With outlandishly eccentric electro-smiths, ferocious south coast pop-punk and collision of pop and scuzz, it’s three very different duos in this week’s new music round-up from Getintothis’ Patrick Clarke.

Basking in the afterglow of Sound City‘s dockland’s triumph, it feels as if our musical passions have been re-ignited. Of course we’ll always have that fire in our bellies for the finest ingots to be mined from the recesses of Soundcloud, yet with The Flaming Lipsmonolithically incredible scenes still lingering in whatever receptors inspire that bleary-eyed beam that a banger can evoke, it’s with even more fervour that we bring you this week’s highlights of the very greatest in new music.
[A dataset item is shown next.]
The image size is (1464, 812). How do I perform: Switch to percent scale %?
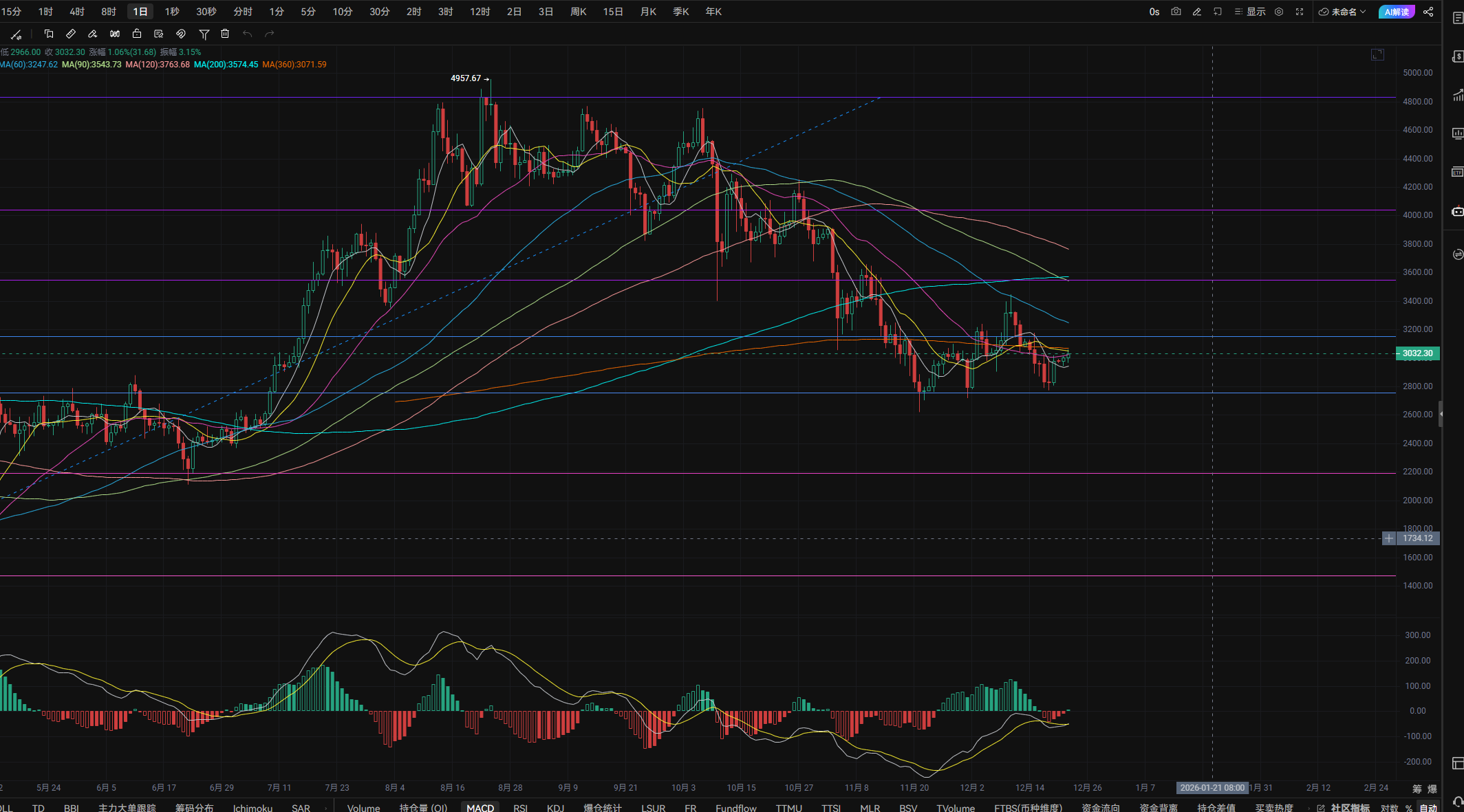coord(1408,808)
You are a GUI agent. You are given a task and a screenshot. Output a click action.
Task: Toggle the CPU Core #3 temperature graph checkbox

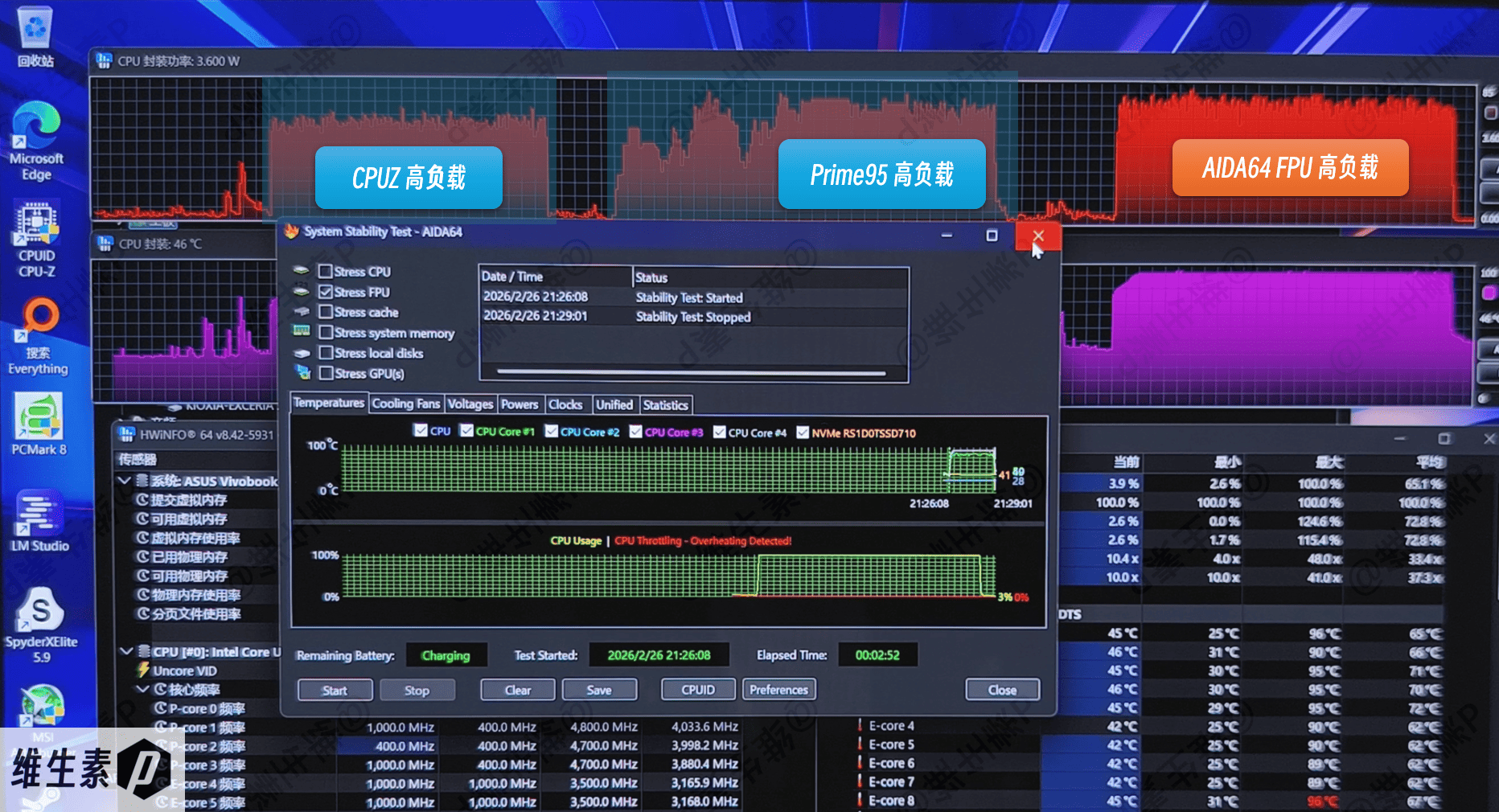(x=635, y=432)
The first of which is the new EP Beautiful Liar from L.A. duo The Bad Years, where louche fuzz meets its match in tender hooks of pure pop, each rough, scuzzy alt-rock riff worming its way among the silken lyrics of Sami Akbari.

The washing alt-pop of Giving Up could sit happily beside the best of Mazzy Star, while Pieces sees Brian Jonestown riffs descend into an elegant neo-Americana ballad, but it’s the title track that affirms the group’s nascent hints of greatness, a soaring pop chorus emerging from a fug of garage guitars with a touch of 2014 standouts Allvays.

Plymouth pop-punks Woahnows, meanwhile, careen on a wave of pace and youthful ebullience on debut album Understanding And Everything Else, which though imbued with the kind of wistful, summery haze that draws us back to the heady days of Underage Festival ’08 (one hell of a day, in case you were wondering), is far from a stumble into an empty pit of nostalgia.

Though on the surface they carry themselves with little but pure, propulsive energy, beyond the relentless powerchords is a prodigious gift for all things melodic, not a riff out of place as adolescent affirmation emerges among the haywire cyclone of abounding guitars and yowled, vigorous vocals.

Finally, London electronic project Twin Fairy, though affably baffling in an email that informed us that their press pack includes ‘a tiesto megamix CD’, ‘a 15 foot tall Geodesic dome’, ‘assorted reptiles (live)’ and ‘some drugs’ – among others – counter their eccentricities with some tunes that are actually, well, quite good.

A handful of as-yet unreleased material we’ve got our hands on is a mind-expanding, cacophonous collision of lurching, richter-scale bass, TV-static screams and psychedelic vocals that somehow coalesce into the most essential of explosions, with VVALLEYS (mix 3,942) the most incredible of the bunch.

Their as-of-yet only public track STAY GOLD is like soft-rock in comparison, though equally intriguing in an elegant blend of rising, shimmering atmospherics, and though they talk a strange talk, there’s a quite genuinely individualist thrill when it comes to the walk.